All three of the Springs' major colleges have galleries downtown. Colorado College's I.D.E.A. Space and Coburn Gallery (825 and 902 N. Cascade Ave., theideaspace.com), run by curatorial genius Jessica Hunter Larsen, are always good bets for brainy, cutting-edge works. The I.D.E.A. Space features rigorous programming as well, with panel discussions, artist talks and other activities such as dance performances and film screenings to accompany each of its exhibits.

The University of Colorado at Colorado Springs has two attractions. The Galleries of Contemporary Art, GOCA 121 and GOCA 1420, run tandem exhibits organized by another inspired curator, Daisy McConnell. In addition to beautiful, thought-provoking art, GOCA also hosts lectures, wine tastings and the first of what it hopes to be a continuing venture, Lunch Beat, in which you hit the gallery or other spots about town for a lunch hour spent dancing to a live DJ. A provided sandwich gets you back to work with sustenance.

GOCA 121 (121 S. Tejon St., #100, galleryuccs.org) lives in the Plaza of the Rockies, next to hip restaurant Nosh and the Cultural Office of the Pikes Peak Region (121 S. Tejon St., #111, coppercolo.org), or COPPeR, where you can pick up brochures for local attractions, learn about A&E events, and view some artwork. Be sure to also get information on COPPeR's Art in Storefronts project, which has scattered a handful of installations in empty shops throughout downtown.

Lastly, don't count out the Downtown Studio at Pikes Peak Community College (100 W. Pikes Peak Ave., ppcc.edu/departments/art/pppcc-art-gallery). PPCC's gallery features the work of local artists as well as its own students, with shows curated by highly talented artist and instructor Laura Ben-Amots. Last year's docket included Aftershocks: A Survivor's Story, artwork from those who experienced sexual abuse, and Devotional Realms: The Happening, a group show on spiritual spaces from top local artists like Carol Dass, Margaret Kasahara and Lance Green.

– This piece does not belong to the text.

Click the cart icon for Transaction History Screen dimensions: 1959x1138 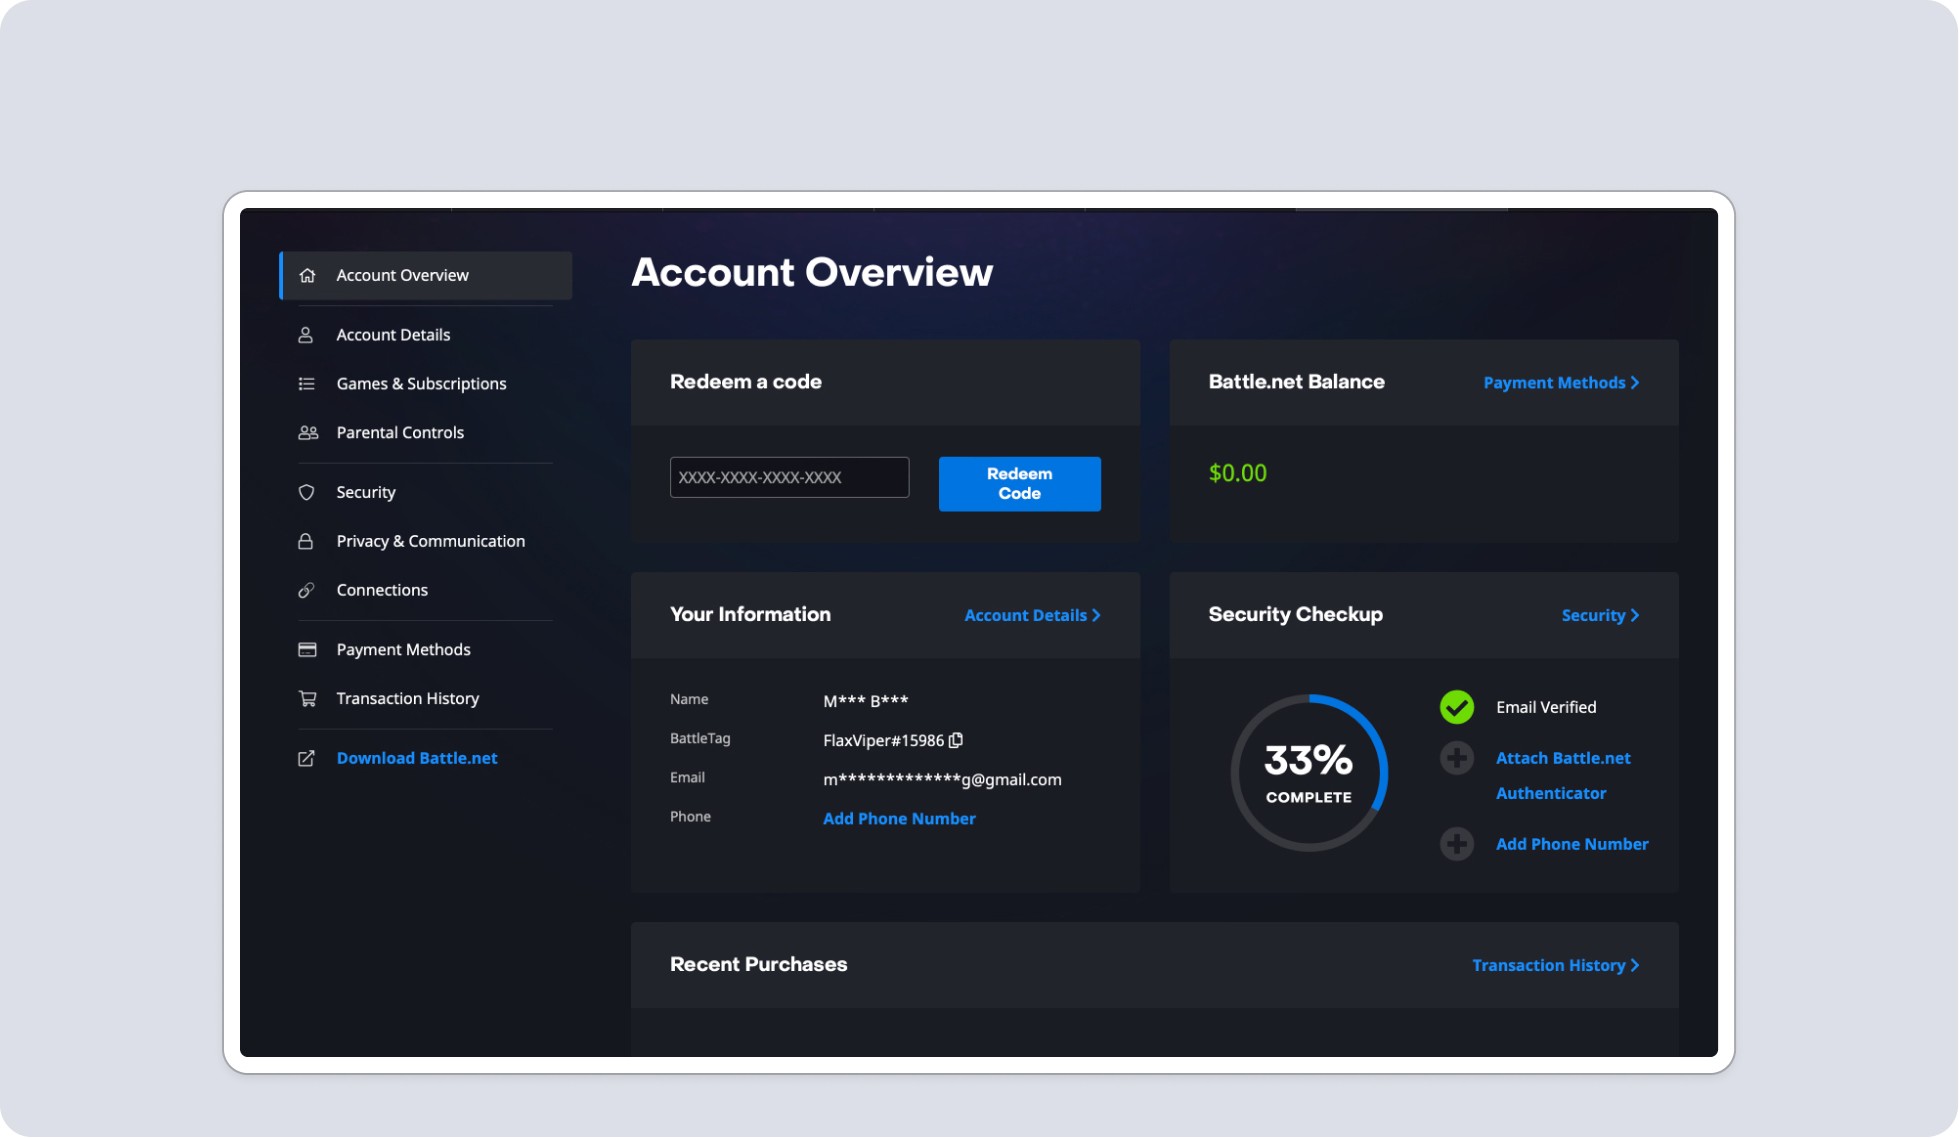click(307, 699)
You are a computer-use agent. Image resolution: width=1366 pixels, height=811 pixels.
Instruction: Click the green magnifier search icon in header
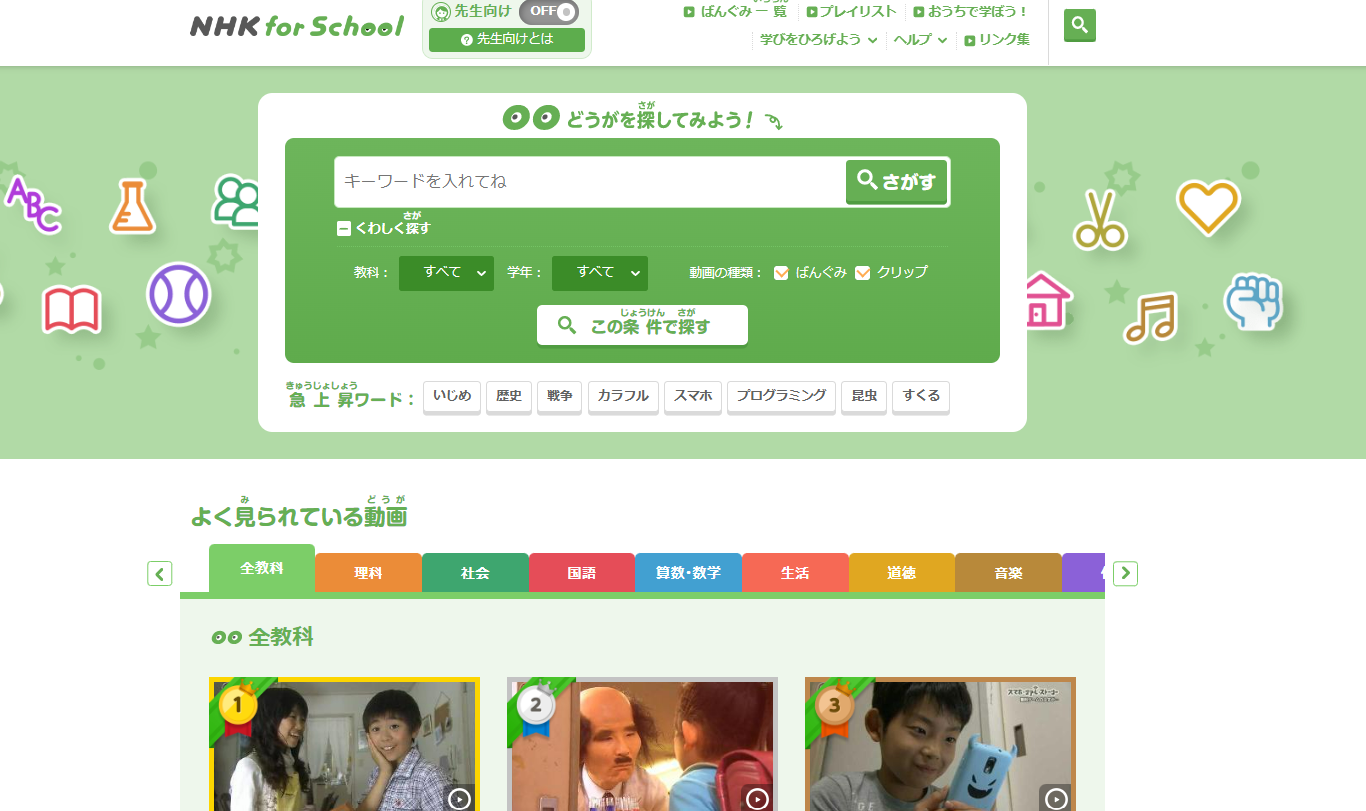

And by the way, strewn about downtown streets you'll find both temporary and permanent outdoor sculpture. Art on the Streets is an annual enterprise that places new works from artists around the world in our fair city. Each June, the pieces are replaced — unless private funds and grants allow for permanent purchase. Find a map at downtown80903.com.

Popcorn and carabiners

Plenty of active pursuits take place here as well. Climbers of all ages and skill levels can find a home at CityRock (21 N. Nevada Ave., climbcityrock.com), a huge indoor climbing facility housed in a remodeled theater. Challenge yourself on the 43-foot verticals or any of its 17,000 square feet of climbable surfaces. CityRock also arranges outdoor excursions such as guided climbs and camps, and even international trips.

Near the train tracks, AllStar Paintball (400 S. Sierra Madre St., paintballallstars.com) counts itself as one of the few indoor paintball facilities in the U.S. It specializes in speedball play, a fast alternative to the more tactical outdoor play like that at Dragonman's (see here). Newbies and pros alike shoot both early and often.

Ratcheting down to less adrenalized activities, we reach our only indie movie house. Catch a matinee and espresso at Kimball's Peak Three (115 E. Pikes Peak Ave., kimballspeakthree.com).

You can also double-fist it at Splash (115 N. Tejon St., splashsprings.com), this time with wine and a paintbrush. Instructors here lead not-so-serious students through the steps of that night's set composition, minus the sweating of learning tricky techniques. Those who seek more traditional teaching can take art classes at the Bemis School of Art at the FAC, Cottonwood and the Modbo/S.P.Q.R.

Lastly, you'll find a bunch of activities at Soirée (1003 S. Tejon St., coloradospringsvenue.com), a newer establishment with an art gallery, wine, beer and spirit tastings for the educated palates among us. And should you need a reception hall, it's a venue for that, too.